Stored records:
▽

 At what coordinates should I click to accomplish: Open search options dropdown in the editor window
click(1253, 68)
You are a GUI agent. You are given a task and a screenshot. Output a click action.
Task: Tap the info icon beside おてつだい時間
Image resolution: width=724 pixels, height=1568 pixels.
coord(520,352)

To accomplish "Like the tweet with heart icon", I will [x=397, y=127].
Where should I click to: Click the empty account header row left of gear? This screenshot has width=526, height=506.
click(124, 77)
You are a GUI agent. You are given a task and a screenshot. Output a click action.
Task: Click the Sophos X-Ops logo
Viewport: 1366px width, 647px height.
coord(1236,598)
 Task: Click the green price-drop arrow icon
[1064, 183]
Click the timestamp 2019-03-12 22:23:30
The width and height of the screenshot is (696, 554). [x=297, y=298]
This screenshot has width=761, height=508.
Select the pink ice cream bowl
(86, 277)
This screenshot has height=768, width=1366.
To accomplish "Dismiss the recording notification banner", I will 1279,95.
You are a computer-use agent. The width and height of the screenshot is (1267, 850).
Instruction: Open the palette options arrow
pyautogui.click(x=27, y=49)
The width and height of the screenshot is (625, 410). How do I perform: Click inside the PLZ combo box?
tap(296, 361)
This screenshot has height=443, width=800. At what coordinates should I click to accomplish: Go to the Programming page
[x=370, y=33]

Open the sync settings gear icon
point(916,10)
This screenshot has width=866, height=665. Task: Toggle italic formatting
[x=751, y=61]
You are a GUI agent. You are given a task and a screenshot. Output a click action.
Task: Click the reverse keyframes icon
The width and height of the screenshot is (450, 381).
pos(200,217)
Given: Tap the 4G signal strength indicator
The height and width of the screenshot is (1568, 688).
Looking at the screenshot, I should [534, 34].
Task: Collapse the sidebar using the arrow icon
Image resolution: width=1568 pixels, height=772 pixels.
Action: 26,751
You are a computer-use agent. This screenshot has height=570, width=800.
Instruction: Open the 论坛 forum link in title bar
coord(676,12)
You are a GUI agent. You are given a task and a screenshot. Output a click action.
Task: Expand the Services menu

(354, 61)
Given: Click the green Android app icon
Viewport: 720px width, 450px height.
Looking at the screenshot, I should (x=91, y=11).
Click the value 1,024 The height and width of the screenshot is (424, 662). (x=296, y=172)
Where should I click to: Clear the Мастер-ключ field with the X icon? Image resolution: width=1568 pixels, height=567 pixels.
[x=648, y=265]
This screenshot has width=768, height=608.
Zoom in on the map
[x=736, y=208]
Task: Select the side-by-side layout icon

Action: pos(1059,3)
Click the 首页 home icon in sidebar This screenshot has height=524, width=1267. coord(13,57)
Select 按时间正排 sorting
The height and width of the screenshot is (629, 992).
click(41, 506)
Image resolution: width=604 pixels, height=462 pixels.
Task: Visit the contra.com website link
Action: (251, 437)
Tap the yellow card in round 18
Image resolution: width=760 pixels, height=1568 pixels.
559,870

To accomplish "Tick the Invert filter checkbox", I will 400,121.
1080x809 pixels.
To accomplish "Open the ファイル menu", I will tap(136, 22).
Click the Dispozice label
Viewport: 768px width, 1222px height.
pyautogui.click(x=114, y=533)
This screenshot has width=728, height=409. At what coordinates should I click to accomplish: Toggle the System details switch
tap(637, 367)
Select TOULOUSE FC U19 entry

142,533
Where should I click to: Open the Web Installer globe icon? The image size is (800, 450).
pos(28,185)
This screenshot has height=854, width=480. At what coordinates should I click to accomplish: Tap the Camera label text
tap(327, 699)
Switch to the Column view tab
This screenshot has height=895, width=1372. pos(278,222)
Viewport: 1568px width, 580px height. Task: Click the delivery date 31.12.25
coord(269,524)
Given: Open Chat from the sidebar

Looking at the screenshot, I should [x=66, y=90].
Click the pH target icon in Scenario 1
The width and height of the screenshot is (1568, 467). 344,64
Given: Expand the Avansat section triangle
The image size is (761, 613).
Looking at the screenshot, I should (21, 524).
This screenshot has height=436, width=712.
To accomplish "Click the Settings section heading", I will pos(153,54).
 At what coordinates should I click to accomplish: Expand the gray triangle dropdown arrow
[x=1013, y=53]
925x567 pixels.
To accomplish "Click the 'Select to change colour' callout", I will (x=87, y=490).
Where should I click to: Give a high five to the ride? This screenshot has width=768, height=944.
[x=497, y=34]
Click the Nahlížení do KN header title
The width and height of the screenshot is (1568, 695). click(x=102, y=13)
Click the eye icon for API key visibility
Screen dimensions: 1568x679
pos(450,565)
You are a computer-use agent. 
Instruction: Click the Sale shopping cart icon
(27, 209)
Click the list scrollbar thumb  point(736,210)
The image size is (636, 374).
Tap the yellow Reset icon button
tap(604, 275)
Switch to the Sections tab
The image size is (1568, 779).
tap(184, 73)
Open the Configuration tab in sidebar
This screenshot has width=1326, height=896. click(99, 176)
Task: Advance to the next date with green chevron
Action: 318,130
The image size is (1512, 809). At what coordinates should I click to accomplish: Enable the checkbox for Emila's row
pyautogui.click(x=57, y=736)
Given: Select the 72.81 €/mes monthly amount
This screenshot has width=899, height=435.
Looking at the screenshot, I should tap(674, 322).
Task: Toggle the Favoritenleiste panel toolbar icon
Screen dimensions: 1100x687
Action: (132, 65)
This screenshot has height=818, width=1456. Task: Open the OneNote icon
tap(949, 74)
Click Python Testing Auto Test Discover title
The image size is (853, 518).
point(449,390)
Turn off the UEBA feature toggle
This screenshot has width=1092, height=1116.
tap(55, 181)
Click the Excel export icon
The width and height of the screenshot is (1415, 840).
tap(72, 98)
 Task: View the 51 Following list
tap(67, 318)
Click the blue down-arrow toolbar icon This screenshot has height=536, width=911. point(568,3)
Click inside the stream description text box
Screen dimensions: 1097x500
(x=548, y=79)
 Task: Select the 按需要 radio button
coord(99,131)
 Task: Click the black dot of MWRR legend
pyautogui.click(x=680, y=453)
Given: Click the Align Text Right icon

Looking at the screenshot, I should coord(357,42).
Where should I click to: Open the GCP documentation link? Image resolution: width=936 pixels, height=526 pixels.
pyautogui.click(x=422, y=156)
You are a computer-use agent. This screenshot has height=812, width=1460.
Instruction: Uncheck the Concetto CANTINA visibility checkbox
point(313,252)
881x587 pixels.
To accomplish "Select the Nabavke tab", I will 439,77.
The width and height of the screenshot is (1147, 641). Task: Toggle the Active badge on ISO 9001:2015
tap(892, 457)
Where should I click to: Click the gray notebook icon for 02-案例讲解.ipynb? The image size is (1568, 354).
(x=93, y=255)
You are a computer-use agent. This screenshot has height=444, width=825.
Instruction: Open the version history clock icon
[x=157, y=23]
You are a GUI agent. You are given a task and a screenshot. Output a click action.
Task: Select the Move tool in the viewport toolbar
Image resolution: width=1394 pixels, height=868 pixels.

△

TASK REQUIREMENTS =
Each entry above is to be returned exactly as given.

SOLUTION TO THIS TASK =
 At what coordinates should I click to accomplish: Open search options dropdown in the editor window
click(1253, 68)
You are a GUI agent. You are given a task and a screenshot. Output a click action.
Task: Tap the info icon beside おてつだい時間
Image resolution: width=724 pixels, height=1568 pixels.
coord(520,352)

To accomplish "Like the tweet with heart icon", I will [x=397, y=127].
Where should I click to: Click the empty account header row left of gear? This screenshot has width=526, height=506.
click(124, 77)
You are a GUI agent. You are given a task and a screenshot. Output a click action.
Task: Click the Sophos X-Ops logo
Viewport: 1366px width, 647px height.
coord(1236,598)
 Task: Click the green price-drop arrow icon
[1064, 183]
Click the timestamp 2019-03-12 22:23:30
The width and height of the screenshot is (696, 554). [x=297, y=298]
This screenshot has width=761, height=508.
Select the pink ice cream bowl
(86, 277)
This screenshot has height=768, width=1366.
To accomplish "Dismiss the recording notification banner", I will 1279,95.
You are a computer-use agent. The width and height of the screenshot is (1267, 850).
Instruction: Open the palette options arrow
pyautogui.click(x=27, y=49)
The width and height of the screenshot is (625, 410). How do I perform: Click inside the PLZ combo box?
tap(296, 361)
This screenshot has height=443, width=800. At what coordinates should I click to accomplish: Go to the Programming page
[x=370, y=33]

Open the sync settings gear icon
point(916,10)
This screenshot has width=866, height=665. Task: Toggle italic formatting
[x=751, y=61]
You are a GUI agent. You are given a task and a screenshot. Output a click action.
Task: Click the reverse keyframes icon
The width and height of the screenshot is (450, 381).
pos(200,217)
Given: Tap the 4G signal strength indicator
The height and width of the screenshot is (1568, 688).
Looking at the screenshot, I should [534, 34].
Task: Collapse the sidebar using the arrow icon
Image resolution: width=1568 pixels, height=772 pixels.
Action: 26,751
You are a computer-use agent. This screenshot has height=570, width=800.
Instruction: Open the 论坛 forum link in title bar
coord(676,12)
You are a GUI agent. You are given a task and a screenshot. Output a click action.
Task: Expand the Services menu

(354, 61)
Given: Click the green Android app icon
Viewport: 720px width, 450px height.
Looking at the screenshot, I should (x=91, y=11).
Click the value 1,024 The height and width of the screenshot is (424, 662). (x=296, y=172)
Where should I click to: Clear the Мастер-ключ field with the X icon? Image resolution: width=1568 pixels, height=567 pixels.
[x=648, y=265]
This screenshot has width=768, height=608.
Zoom in on the map
[x=736, y=208]
Task: Select the side-by-side layout icon

Action: pos(1059,3)
Click the 首页 home icon in sidebar This screenshot has height=524, width=1267. coord(13,57)
Select 按时间正排 sorting
The height and width of the screenshot is (629, 992).
click(41, 506)
Image resolution: width=604 pixels, height=462 pixels.
Task: Visit the contra.com website link
Action: (251, 437)
Tap the yellow card in round 18
Image resolution: width=760 pixels, height=1568 pixels.
559,870

To accomplish "Tick the Invert filter checkbox", I will 400,121.
1080x809 pixels.
To accomplish "Open the ファイル menu", I will tap(136, 22).
Click the Dispozice label
Viewport: 768px width, 1222px height.
pyautogui.click(x=114, y=533)
This screenshot has width=728, height=409. At what coordinates should I click to accomplish: Toggle the System details switch
tap(637, 367)
Select TOULOUSE FC U19 entry

142,533
Where should I click to: Open the Web Installer globe icon? The image size is (800, 450).
pos(28,185)
This screenshot has height=854, width=480. At what coordinates should I click to accomplish: Tap the Camera label text
tap(327, 699)
Switch to the Column view tab
This screenshot has height=895, width=1372. pos(278,222)
Viewport: 1568px width, 580px height. Task: Click the delivery date 31.12.25
coord(269,524)
Given: Open Chat from the sidebar

Looking at the screenshot, I should [x=66, y=90].
Click the pH target icon in Scenario 1
The width and height of the screenshot is (1568, 467). 344,64
Given: Expand the Avansat section triangle
The image size is (761, 613).
Looking at the screenshot, I should (21, 524).
This screenshot has height=436, width=712.
To accomplish "Click the Settings section heading", I will pos(153,54).
 At what coordinates should I click to accomplish: Expand the gray triangle dropdown arrow
[x=1013, y=53]
925x567 pixels.
To accomplish "Click the 'Select to change colour' callout", I will (x=87, y=490).
Where should I click to: Give a high five to the ride? This screenshot has width=768, height=944.
[x=497, y=34]
Click the Nahlížení do KN header title
The width and height of the screenshot is (1568, 695). click(x=102, y=13)
Click the eye icon for API key visibility
Screen dimensions: 1568x679
pos(450,565)
You are a computer-use agent. 
Instruction: Click the Sale shopping cart icon
(27, 209)
Click the list scrollbar thumb  point(736,210)
The image size is (636, 374).
Tap the yellow Reset icon button
tap(604, 275)
Switch to the Sections tab
The image size is (1568, 779).
tap(184, 73)
Open the Configuration tab in sidebar
This screenshot has width=1326, height=896. click(99, 176)
Task: Advance to the next date with green chevron
Action: 318,130
The image size is (1512, 809). At what coordinates should I click to accomplish: Enable the checkbox for Emila's row
pyautogui.click(x=57, y=736)
Given: Select the 72.81 €/mes monthly amount
This screenshot has width=899, height=435.
Looking at the screenshot, I should tap(674, 322).
Task: Toggle the Favoritenleiste panel toolbar icon
Screen dimensions: 1100x687
Action: (132, 65)
This screenshot has height=818, width=1456. Task: Open the OneNote icon
tap(949, 74)
Click Python Testing Auto Test Discover title
The image size is (853, 518).
point(449,390)
Turn off the UEBA feature toggle
This screenshot has width=1092, height=1116.
tap(55, 181)
Click the Excel export icon
The width and height of the screenshot is (1415, 840).
tap(72, 98)
 Task: View the 51 Following list
tap(67, 318)
Click the blue down-arrow toolbar icon This screenshot has height=536, width=911. point(568,3)
Click inside the stream description text box
Screen dimensions: 1097x500
(x=548, y=79)
 Task: Select the 按需要 radio button
coord(99,131)
 Task: Click the black dot of MWRR legend
pyautogui.click(x=680, y=453)
Given: Click the Align Text Right icon

Looking at the screenshot, I should coord(357,42).
Where should I click to: Open the GCP documentation link? Image resolution: width=936 pixels, height=526 pixels.
pyautogui.click(x=422, y=156)
You are a computer-use agent. This screenshot has height=812, width=1460.
Instruction: Uncheck the Concetto CANTINA visibility checkbox
point(313,252)
881x587 pixels.
To accomplish "Select the Nabavke tab", I will 439,77.
The width and height of the screenshot is (1147, 641). Task: Toggle the Active badge on ISO 9001:2015
tap(892, 457)
Where should I click to: Click the gray notebook icon for 02-案例讲解.ipynb? The image size is (1568, 354).
(x=93, y=255)
You are a computer-use agent. This screenshot has height=444, width=825.
Instruction: Open the version history clock icon
[x=157, y=23]
You are a GUI agent. You are given a task and a screenshot. Output a click action.
Task: Select the Move tool in the viewport toolbar
Image resolution: width=1394 pixels, height=868 pixels.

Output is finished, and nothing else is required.